1. 使い回しのリスク(クレデンシャルスタッフィング)
クレデンシャルスタッフィング(credential stuffing)は、他社サービスから漏えいしたID・パスワードの組を、別のサービスにそのまま試す攻撃です。同じパスワードを使い回していれば、1社の漏えいで芋づる式に他社アカウントも侵害されます。総務省「国民のためのサイバーセキュリティサイト」も「サービスごとに異なるパスワード」を強く推奨。覚える前提ではこれが現実的に不可能なので、マネージャーが必要になります。
2. マネージャーの仕組み
パスワードマネージャーは「ボールト(vault)」と呼ばれる暗号化された保管庫に、サービスごとのID・パスワード・メモを保存します。鍵となるのが「マスターパスワード」で、これでボールトを復号します。マスターパスワードは原則としてクラウド側に保存されない(ゼロ知識設計)製品が主流で、忘れたら誰も復号できません。利点はサービスごとに長くてランダムなパスワードを「覚えなくていい」こと、欠点はマスターパスワード喪失リスクと、マネージャー自体の侵害リスクです。
3. 主要マネージャー比較
代表的な選択肢:1Password(有料・ファミリープラン充実・国内ガイド豊富)、Bitwarden(オープンソース・無料プランあり・自前ホスティング可)、Apple iCloudキーチェーン(Apple端末ユーザは追加費用ゼロで使える)、Googleパスワードマネージャー(Chrome・Android使用者向け)。法人なら1Password Businessや Bitwarden Teamsが共有機能を備えます。「使う端末・OSの組合せ」「家族と共有するか」「自前ホスティングしたいか」で選んでください。
4. 導入手順
初日の手順:①マネージャーをインストール、②マスターパスワード設定、③MFA有効化、④主要サービスを1つずつ「現在のパスワードでログイン→マネージャーに記録→新パスワードに変更→記録更新」。一気にやろうとせず、メール・銀行・SNSなど「漏れたら困る順」に進めるのが現実的です。本ツールでサービスごとに16〜20文字の固有パスワードを生成し、即マネージャーに貼り付けて記録する流れがそのまま実務になります。
5. マスターパスワードの作り方
マスターパスワードは「覚える4本のうちの1本」。パスフレーズ形式で、できれば日本語IMEを介さず打てる英単語4〜6個+数字+記号、20文字以上が望ましい。
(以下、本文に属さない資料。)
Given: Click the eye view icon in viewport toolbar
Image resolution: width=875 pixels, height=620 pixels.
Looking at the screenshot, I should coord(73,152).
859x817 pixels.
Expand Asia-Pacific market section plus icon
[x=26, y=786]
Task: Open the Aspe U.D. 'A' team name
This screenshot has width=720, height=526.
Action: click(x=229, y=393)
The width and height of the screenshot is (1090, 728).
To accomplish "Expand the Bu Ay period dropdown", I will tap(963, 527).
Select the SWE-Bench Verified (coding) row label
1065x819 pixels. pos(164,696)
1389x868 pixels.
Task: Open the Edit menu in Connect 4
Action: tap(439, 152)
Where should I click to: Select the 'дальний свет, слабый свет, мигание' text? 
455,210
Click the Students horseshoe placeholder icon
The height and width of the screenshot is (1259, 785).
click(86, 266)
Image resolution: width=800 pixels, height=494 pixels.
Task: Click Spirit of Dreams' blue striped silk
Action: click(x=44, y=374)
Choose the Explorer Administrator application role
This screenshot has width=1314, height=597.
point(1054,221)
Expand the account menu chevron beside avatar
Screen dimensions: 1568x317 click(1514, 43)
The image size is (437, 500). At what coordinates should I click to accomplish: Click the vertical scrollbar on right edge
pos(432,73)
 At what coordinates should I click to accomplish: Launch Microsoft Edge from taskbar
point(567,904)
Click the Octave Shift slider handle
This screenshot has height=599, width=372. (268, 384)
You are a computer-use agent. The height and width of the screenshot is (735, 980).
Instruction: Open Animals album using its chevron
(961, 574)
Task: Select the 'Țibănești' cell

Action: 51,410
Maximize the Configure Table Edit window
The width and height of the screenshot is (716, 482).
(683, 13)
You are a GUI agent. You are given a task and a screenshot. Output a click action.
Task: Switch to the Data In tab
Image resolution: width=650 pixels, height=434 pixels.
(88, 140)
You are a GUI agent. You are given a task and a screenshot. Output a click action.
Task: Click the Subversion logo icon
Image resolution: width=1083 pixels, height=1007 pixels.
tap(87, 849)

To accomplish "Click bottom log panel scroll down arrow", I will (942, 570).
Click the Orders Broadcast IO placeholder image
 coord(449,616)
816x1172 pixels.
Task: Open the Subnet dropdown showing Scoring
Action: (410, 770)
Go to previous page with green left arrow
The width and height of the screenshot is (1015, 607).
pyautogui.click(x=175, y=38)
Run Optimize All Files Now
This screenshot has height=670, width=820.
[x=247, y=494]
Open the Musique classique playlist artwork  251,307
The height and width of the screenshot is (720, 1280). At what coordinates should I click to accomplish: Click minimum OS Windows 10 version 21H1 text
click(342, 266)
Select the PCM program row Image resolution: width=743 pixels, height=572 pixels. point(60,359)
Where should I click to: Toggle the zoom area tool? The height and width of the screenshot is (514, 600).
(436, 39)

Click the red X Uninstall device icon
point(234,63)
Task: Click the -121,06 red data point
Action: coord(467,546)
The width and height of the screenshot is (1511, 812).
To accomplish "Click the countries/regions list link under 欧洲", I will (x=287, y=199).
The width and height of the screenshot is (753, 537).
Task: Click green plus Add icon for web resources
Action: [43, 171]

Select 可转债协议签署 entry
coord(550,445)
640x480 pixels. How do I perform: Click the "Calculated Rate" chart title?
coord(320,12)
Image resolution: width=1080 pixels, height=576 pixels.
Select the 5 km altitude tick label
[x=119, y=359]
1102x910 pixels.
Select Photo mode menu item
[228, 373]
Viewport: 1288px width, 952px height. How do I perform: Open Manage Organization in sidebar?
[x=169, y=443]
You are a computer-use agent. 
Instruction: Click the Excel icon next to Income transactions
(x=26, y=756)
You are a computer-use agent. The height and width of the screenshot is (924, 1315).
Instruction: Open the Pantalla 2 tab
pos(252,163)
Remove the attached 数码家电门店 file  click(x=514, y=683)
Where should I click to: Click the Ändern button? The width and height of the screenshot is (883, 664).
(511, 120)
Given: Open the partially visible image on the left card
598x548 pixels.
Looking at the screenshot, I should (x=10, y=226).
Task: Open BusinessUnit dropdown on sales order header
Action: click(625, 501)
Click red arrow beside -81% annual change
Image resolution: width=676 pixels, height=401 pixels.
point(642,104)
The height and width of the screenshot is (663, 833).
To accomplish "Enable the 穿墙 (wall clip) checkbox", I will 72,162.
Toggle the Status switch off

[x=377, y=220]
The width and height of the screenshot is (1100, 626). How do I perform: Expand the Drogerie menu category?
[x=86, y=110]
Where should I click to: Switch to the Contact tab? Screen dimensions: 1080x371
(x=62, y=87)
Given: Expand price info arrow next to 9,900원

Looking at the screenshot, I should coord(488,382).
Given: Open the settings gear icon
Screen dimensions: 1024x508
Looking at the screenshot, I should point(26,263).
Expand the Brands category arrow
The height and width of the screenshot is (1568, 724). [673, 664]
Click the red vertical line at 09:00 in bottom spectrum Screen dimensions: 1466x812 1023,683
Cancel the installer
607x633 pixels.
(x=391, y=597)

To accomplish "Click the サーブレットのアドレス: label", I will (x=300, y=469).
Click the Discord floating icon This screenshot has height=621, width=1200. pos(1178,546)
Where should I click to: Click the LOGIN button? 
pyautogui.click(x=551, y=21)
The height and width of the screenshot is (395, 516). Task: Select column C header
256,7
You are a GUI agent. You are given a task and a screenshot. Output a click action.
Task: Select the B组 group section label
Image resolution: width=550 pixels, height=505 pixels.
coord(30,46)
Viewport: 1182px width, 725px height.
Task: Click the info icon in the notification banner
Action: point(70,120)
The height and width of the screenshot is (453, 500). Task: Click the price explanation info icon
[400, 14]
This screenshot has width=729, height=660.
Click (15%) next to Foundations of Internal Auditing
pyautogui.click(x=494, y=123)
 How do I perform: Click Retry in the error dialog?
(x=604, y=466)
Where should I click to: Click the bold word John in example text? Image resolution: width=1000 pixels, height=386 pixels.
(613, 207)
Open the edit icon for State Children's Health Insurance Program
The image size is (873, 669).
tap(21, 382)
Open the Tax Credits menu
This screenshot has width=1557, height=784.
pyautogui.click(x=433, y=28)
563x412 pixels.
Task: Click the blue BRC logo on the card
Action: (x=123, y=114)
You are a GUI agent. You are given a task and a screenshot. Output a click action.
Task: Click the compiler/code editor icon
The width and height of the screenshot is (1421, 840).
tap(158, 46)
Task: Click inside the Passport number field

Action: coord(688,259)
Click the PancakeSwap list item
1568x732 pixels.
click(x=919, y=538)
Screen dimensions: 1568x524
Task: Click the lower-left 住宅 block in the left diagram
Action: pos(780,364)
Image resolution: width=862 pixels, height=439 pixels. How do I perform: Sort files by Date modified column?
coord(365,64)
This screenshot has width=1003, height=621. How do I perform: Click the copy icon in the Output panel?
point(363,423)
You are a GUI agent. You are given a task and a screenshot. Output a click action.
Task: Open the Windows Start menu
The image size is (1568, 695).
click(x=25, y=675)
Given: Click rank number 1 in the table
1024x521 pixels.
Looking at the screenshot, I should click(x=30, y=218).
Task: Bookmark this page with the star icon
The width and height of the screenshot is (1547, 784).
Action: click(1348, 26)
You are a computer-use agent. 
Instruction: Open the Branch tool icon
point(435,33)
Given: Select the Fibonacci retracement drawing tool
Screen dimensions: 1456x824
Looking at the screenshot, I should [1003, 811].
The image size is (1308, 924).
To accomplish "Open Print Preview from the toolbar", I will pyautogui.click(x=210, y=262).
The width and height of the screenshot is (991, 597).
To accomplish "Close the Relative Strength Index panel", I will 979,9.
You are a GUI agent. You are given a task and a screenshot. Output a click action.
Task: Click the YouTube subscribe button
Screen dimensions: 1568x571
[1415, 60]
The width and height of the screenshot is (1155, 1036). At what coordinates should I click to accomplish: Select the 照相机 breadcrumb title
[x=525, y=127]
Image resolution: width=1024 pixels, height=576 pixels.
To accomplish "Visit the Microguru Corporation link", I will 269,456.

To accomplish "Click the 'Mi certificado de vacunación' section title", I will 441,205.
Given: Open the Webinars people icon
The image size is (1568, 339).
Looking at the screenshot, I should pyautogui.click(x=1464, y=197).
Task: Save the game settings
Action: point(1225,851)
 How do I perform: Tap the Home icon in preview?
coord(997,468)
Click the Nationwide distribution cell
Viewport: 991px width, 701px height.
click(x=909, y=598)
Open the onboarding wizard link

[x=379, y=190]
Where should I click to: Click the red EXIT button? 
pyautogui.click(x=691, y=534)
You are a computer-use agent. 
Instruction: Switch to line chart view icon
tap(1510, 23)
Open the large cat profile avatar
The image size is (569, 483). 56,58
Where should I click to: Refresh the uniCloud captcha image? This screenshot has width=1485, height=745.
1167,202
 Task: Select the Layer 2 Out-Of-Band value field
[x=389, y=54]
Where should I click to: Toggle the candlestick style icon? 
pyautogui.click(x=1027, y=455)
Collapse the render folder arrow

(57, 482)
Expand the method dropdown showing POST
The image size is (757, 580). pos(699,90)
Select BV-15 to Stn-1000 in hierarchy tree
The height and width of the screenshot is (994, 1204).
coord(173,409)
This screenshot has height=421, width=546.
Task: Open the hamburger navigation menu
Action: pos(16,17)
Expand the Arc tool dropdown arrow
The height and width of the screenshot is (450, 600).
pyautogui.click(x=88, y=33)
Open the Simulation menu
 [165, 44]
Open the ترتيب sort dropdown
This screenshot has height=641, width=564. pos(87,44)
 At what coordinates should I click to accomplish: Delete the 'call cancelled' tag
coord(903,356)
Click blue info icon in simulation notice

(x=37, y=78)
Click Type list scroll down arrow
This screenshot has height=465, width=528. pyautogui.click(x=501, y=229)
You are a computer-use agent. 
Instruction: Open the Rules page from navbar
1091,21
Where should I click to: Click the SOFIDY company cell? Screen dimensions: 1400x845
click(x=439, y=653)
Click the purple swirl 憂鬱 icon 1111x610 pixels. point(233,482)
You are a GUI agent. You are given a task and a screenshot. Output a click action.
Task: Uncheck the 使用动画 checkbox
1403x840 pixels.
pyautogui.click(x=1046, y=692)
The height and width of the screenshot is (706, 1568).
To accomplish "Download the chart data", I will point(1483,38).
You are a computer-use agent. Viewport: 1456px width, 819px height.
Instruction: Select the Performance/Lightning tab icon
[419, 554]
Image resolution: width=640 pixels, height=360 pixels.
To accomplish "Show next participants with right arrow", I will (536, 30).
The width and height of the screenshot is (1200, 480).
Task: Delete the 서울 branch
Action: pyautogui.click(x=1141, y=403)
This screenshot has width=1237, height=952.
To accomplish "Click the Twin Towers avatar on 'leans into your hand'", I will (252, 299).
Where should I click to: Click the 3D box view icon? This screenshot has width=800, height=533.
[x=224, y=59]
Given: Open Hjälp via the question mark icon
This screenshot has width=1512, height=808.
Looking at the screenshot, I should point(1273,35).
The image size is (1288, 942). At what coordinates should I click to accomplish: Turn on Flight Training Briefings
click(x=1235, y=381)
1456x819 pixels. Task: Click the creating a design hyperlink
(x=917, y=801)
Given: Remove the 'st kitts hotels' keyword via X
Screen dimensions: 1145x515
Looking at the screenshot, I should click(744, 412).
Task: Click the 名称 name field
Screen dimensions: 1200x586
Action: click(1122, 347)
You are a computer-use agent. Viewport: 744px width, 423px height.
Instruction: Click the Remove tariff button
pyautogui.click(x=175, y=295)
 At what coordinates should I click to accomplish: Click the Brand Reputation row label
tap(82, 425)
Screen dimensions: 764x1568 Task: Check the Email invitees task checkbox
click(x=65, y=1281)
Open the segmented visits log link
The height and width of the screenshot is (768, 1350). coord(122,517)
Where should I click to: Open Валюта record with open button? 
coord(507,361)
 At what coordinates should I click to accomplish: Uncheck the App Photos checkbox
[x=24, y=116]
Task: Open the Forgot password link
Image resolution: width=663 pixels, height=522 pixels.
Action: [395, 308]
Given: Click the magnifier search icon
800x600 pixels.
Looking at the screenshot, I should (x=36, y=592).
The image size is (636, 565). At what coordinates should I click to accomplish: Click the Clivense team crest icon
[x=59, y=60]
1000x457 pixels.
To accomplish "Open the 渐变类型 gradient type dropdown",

例:「table-island-coffee-morning-2026」のように、自分だけが繋ぎを覚えられる順序で。家族や同僚と共有しない、紙に書いて金庫に入れる代わりにマネージャーの緊急アクセス機能やリカバリーキットを利用するのが王道です。
6. MFA併用とリカバリ
マネージャー本体・主要サービス共に多要素認証(MFA)を必ず併用してください。TOTP(Google Authenticator・Authy等)、ハードウェアキー(YubiKey)、パスキー(Passkey)が主要選択肢。リカバリコードは紙に出力して耐火金庫または信頼できる家族に預けるのが定石です。マネージャー乗り換え時はCSVエクスポート→新製品インポートで移行できますが、エクスポートしたCSVは平文なので作業後すぐ削除を。NIST SP 800-63BポリシーでMFAの位置づけも確認しておくと安心です。